## WHAT TO DO:
Would you repeat exactly the part of the listing below that runs from the line containing "Expand the Procedural Root bottom connector" down to the line containing "1066x501 pixels.", inclusive, and nothing else?

## DATA RECORDS:
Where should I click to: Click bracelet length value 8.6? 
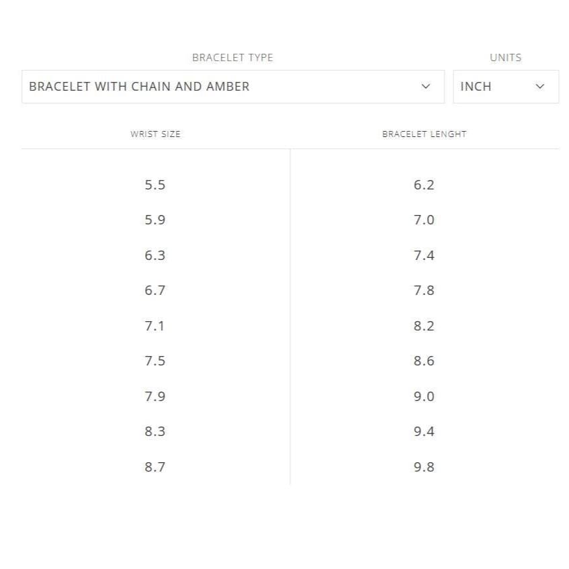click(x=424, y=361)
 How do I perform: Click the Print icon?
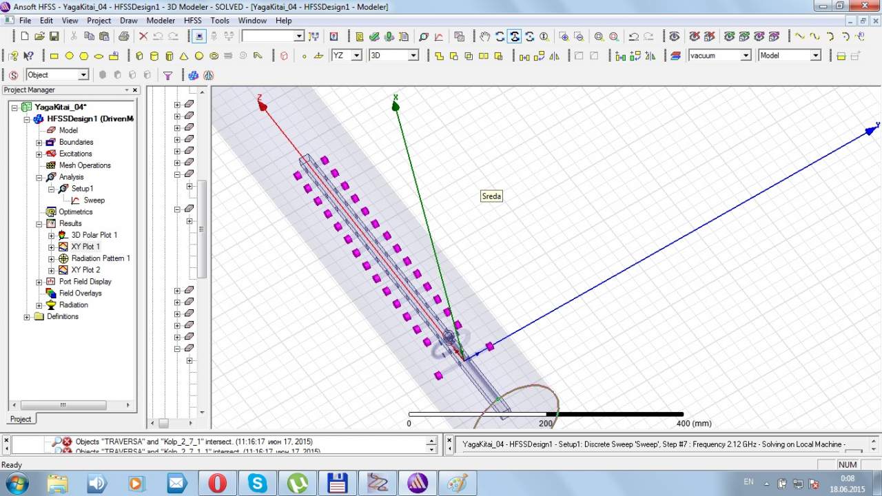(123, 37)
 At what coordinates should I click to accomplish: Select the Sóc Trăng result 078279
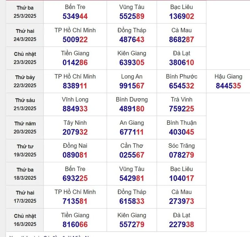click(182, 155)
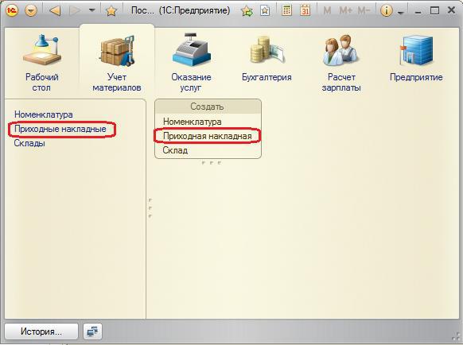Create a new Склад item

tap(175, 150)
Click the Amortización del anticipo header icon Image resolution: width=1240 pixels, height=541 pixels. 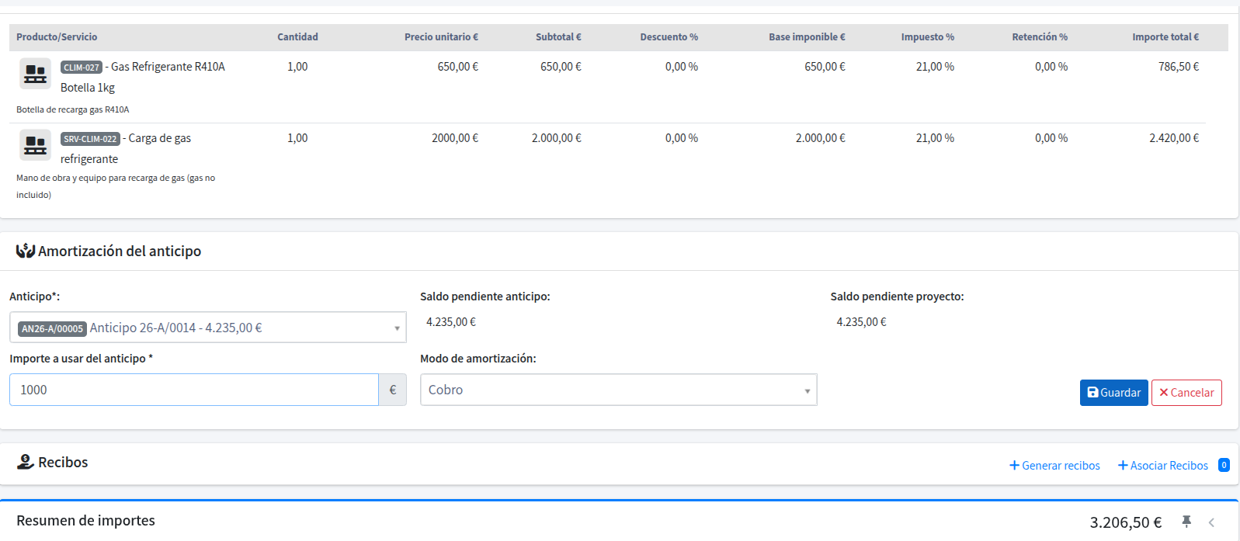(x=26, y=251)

* * *

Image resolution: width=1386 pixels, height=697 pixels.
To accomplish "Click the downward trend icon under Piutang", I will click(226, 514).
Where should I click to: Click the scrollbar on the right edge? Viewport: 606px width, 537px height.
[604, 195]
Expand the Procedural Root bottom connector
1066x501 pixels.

## TASK RESPONSE:
Expand the Procedural Root bottom connector
1066x501 pixels.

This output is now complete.